- [Problem to solve]: Nothing but the lines from the line with "Task: Open the selection" to the end of the records below should appear in the answer, each exactly as given.

- [Source records]:
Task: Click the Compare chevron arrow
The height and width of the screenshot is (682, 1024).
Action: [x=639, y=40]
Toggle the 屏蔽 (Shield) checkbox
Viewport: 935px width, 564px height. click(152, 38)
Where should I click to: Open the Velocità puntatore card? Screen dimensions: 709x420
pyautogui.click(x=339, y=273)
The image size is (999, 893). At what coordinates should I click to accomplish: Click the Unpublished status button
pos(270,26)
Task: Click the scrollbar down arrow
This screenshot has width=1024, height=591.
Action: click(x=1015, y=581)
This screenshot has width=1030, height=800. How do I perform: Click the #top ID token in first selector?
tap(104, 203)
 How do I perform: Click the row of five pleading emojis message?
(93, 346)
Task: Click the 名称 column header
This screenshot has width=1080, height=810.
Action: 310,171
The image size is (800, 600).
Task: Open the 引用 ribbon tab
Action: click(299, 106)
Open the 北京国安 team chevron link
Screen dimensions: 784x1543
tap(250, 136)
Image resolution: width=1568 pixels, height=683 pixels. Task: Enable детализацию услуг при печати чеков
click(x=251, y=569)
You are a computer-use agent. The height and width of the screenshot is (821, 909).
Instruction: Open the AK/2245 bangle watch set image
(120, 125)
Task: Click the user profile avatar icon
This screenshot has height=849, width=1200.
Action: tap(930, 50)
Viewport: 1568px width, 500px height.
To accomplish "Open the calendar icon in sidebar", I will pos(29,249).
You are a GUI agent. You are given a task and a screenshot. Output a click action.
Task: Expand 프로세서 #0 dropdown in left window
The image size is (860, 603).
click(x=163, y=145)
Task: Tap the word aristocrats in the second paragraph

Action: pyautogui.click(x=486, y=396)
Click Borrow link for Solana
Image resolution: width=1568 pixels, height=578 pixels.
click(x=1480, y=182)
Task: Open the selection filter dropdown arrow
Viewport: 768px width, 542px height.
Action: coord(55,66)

- [Result of the task]:
Task: Open the selection filter dropdown arrow
Viewport: 768px width, 542px height.
Action: coord(55,66)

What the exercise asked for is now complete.